PILNE: Szef Fed przemawia w Waszyngtonie. Rozgrywa się przyszłość Bitcoina?

1 rok temu

Rynki finansowe oczekują kolejnego przemówienia szefa Fed, Jerome’a Powella w Economic Club of Washington. Prezes Rezerwy Federalnej kolejny raz, na zaproszenie filantropa Davida Rubinsteina komentował będzie sytuację gospodarczą i politykę monetarną Stanów Zjednoczonych. CFRA Research słusznie wskazało, iż rynki po świetnych danych z gospodarki USA nie są pewne czy mogą interpretować ostatnią konferencję Powella jako gołębią, czego efektem jest niepewność. Jeśli Powell potwierdzi dziś narracje z ostatniego przemówienia i nie wplecie do niej przesadnie jastrzębich komentarzy, możemy spodziewać się wzrostowej reakcji ulgi wśród ryzykownych aktywów.
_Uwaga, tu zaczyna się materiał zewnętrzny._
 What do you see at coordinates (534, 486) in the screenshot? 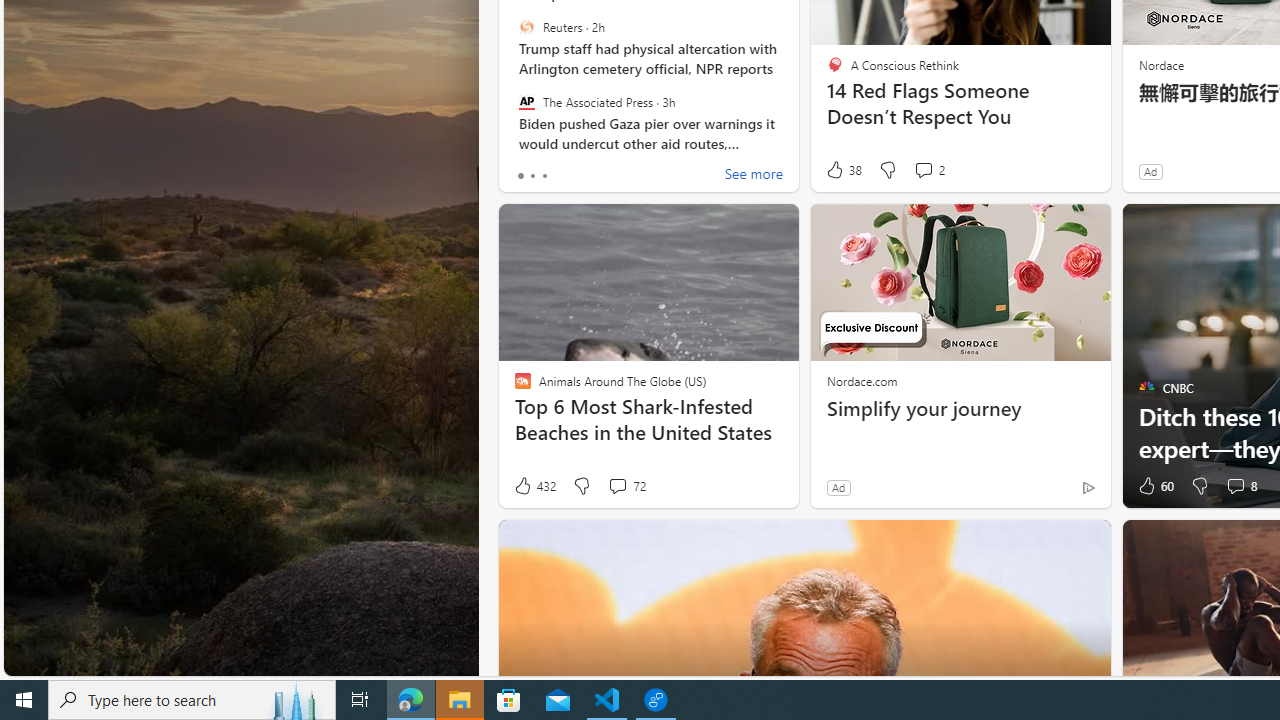
I see `'432 Like'` at bounding box center [534, 486].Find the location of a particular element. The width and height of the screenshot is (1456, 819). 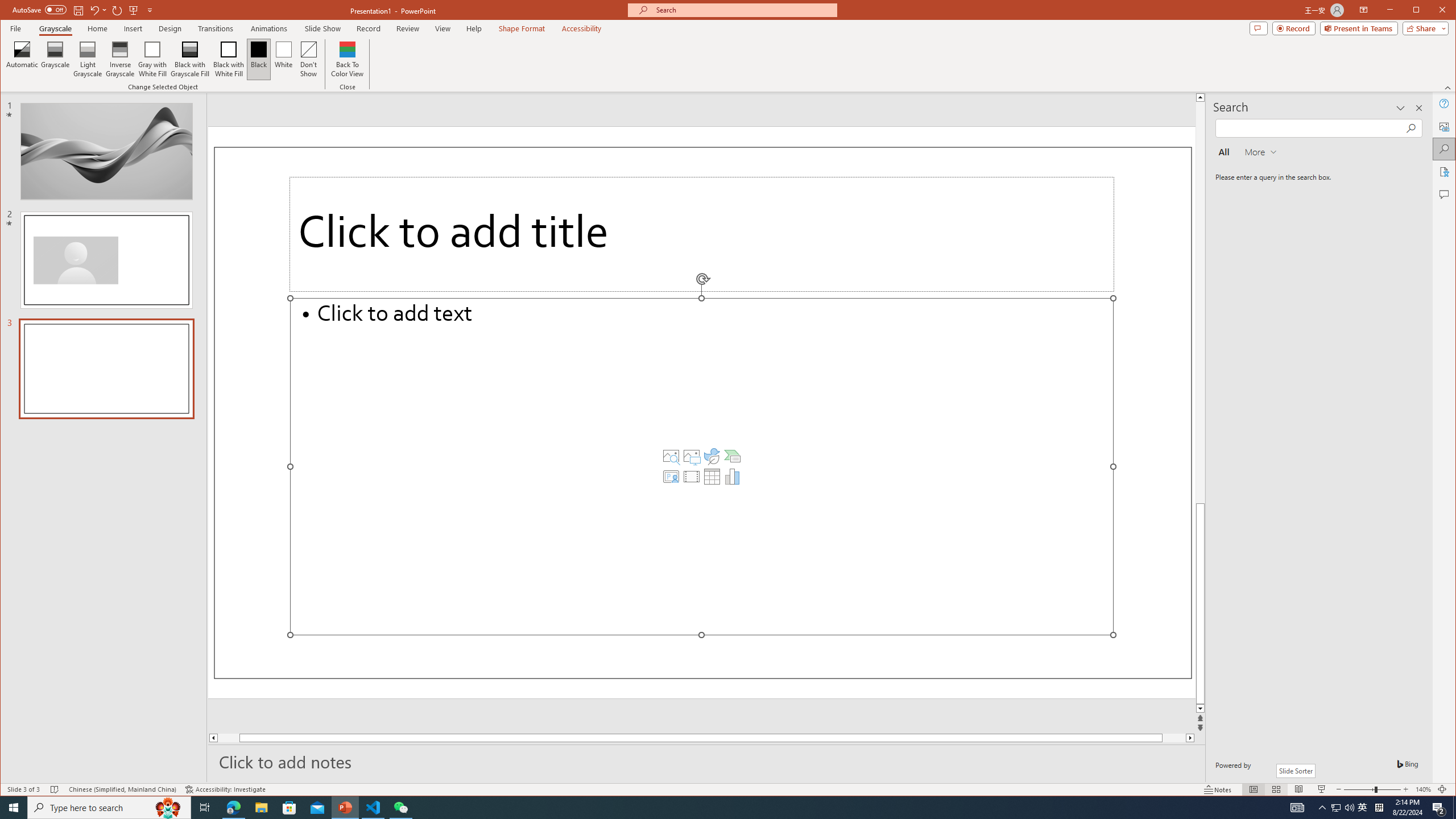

Przemówienie jest ważne ponieważ ma miejsce na kilka dni po zaskakująco mocnym raportem NFP, który wykazał najniższe od lat 60-tych, 3,4% bezrobocie i pokazał, iż gospodarka USA w styczniu dodała 517 tys. miejsc pracy, prawie 300% więcej niż oczekiwał rynek. Choć wzrost wynagrodzeń w ujęciu miesięcznym zwalnia, co jest pozytywne od strony spadku inflacji, w ujęciu rocznym wciąż rośnie o blisko 4,4%. Fed odczytuje te dane jako sygnał, iż należy zrobić więcej. Skłaniał się ku temu przemawiający dziś członek Fed z Minneapolis Neel Kashkari.

Przypomnijmy – Fed podnosił stopy by osłabić rynek pracy i sprawić, iż presja inflacyjna spadnie, misja ta powiodła się tylko częściowo. Choć inflacja spada, Rezerwie Federalnej nie udało się wcale osłabić rynku pracy, co więcej ten wykazuje pozytywny rozwój mimo najbardziej agresywnego cyklu zacieśniania od lat 80-tych. Fed postrzega sytuację dwojako – z jednej strony dobrze, ponieważ inflacja spada a rynek pracy pozostaje mocny – z drugiej strony negatywnie ponieważ może oznaczać to, iż stare bolączki wrócą szybciej niż ktokolwiek myśli gdy tylko Fed zatrzyma cykl lub 'co gorsza’ obniży stopy procentowe.